Beaten-up bodies, sketchy brakes and exploding fuel tanks – welcome to the 24 Hours of LeMons, where it’s not about winning or losing, but about just making the finish. Or even the start…
It’s hot as hell at 10am in rural South Carolina in May. The Four Porschemen of the Apocalypse have bullhorns and are driving around the paddock blaring on about the Second Coming that’s going to happen in eight hours’ time. Another racing team, the Tunachuckers, can’t even focus on the imminent end of the world because their 1975 Ford LTD Landau isn’t running right. Or at all. It is, in other words, a fairly typical start to a 24 Hours of LeMons race.
The event is a tongue-in-cheek homage to the 24 Hours of Le Mans, where teams of glamorous drivers – the movie about the race, Le Mans, starred Steve McQueen, nuff said – and big-ticket manufacturers such as Audi, Peugeot, Bentley, BMW and Porsche test their mettle over an enthralling day and night in France. By contrast, LeMons is a series that runs throughout the US and this particular event – the ’Shine Country Classic at the Carolina Motorsports Park in Kershaw, South Carolina, has the je nais se quoi that comes with being located 40km away from the nearest Wal-Mart.

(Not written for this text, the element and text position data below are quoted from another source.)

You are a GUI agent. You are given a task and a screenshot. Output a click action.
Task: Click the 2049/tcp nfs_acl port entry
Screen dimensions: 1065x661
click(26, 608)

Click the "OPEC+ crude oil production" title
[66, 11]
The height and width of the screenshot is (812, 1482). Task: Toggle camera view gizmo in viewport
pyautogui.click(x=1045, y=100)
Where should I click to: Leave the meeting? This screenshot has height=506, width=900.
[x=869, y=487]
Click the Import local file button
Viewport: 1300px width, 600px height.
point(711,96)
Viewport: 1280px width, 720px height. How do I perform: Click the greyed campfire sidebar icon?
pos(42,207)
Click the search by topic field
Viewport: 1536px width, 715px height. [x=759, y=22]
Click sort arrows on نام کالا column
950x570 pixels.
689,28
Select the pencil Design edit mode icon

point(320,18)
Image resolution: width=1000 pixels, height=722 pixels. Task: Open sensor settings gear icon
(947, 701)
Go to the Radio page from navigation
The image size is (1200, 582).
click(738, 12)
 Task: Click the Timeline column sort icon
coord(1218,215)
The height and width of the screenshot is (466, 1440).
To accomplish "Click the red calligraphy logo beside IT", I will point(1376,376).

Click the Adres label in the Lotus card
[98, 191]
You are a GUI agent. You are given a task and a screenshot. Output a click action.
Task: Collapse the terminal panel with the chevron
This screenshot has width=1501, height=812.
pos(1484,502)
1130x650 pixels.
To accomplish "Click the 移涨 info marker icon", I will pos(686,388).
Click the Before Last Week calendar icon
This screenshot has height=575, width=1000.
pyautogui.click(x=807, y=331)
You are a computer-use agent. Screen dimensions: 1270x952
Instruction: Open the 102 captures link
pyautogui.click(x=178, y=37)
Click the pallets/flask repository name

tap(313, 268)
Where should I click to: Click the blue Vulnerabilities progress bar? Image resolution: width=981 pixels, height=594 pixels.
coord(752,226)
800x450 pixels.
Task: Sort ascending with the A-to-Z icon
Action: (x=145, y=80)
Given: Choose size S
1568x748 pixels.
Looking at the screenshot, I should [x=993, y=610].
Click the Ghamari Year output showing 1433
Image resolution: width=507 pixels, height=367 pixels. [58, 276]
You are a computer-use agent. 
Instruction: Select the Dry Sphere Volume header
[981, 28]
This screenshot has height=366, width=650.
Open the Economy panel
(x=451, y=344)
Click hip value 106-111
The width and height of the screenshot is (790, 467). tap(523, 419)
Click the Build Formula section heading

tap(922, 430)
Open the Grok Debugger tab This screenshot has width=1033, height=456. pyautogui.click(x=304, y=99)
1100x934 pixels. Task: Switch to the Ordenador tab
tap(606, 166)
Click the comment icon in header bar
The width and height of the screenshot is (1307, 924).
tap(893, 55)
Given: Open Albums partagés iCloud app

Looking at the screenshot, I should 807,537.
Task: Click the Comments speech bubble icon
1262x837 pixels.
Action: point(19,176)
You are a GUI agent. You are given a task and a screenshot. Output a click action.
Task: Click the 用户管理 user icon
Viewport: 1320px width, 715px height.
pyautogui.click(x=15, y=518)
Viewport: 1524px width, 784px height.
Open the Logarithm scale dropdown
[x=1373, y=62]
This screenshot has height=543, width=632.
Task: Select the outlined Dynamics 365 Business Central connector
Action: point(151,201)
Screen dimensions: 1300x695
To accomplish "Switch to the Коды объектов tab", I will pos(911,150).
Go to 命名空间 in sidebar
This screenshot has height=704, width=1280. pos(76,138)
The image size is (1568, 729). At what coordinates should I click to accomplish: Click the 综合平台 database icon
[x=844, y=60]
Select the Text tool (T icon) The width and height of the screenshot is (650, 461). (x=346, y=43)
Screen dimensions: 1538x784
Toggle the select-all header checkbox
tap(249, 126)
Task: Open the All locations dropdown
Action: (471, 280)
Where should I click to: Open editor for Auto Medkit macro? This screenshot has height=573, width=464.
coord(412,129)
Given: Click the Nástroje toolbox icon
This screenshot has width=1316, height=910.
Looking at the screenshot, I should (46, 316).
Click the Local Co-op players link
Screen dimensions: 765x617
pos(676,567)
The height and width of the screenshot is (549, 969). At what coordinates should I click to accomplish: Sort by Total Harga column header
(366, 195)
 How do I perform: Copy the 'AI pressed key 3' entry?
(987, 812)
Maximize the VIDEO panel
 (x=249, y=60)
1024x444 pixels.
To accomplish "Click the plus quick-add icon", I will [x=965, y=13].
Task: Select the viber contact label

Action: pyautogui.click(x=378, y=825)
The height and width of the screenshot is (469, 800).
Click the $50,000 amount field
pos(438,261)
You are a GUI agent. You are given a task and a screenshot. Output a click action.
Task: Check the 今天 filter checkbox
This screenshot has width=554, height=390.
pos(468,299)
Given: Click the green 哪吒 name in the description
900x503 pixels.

Jay Lamm, the former editor of Sports Car International, founded LeMons in 2006 in Northern California as an upgrade to a one-off rally event
in San Francisco – the Double 500 – which put US$500 cars through a 500km race. The first official LeMons event was held at the Altamont Motorsports Park; commemorative posters of the race, featuring a drawing of an overturned AMC Gremlin and a driver frantically running away from the car (a two-door compact classic from the ’70s), are still sold as souvenirs. In 2008, it became a nationwide series, and the cult of LeMons was born.
A LeMons car must cost less than US$500 (around NZ$585) to acquire and kit out for racing. That doesn’t include the cost of mandatory safety equipment – including a roll cage, a fire extinguisher and fire-resistant clothing for all the drivers. You see, there is a very real risk that LeMons cars will, well, burst into flame.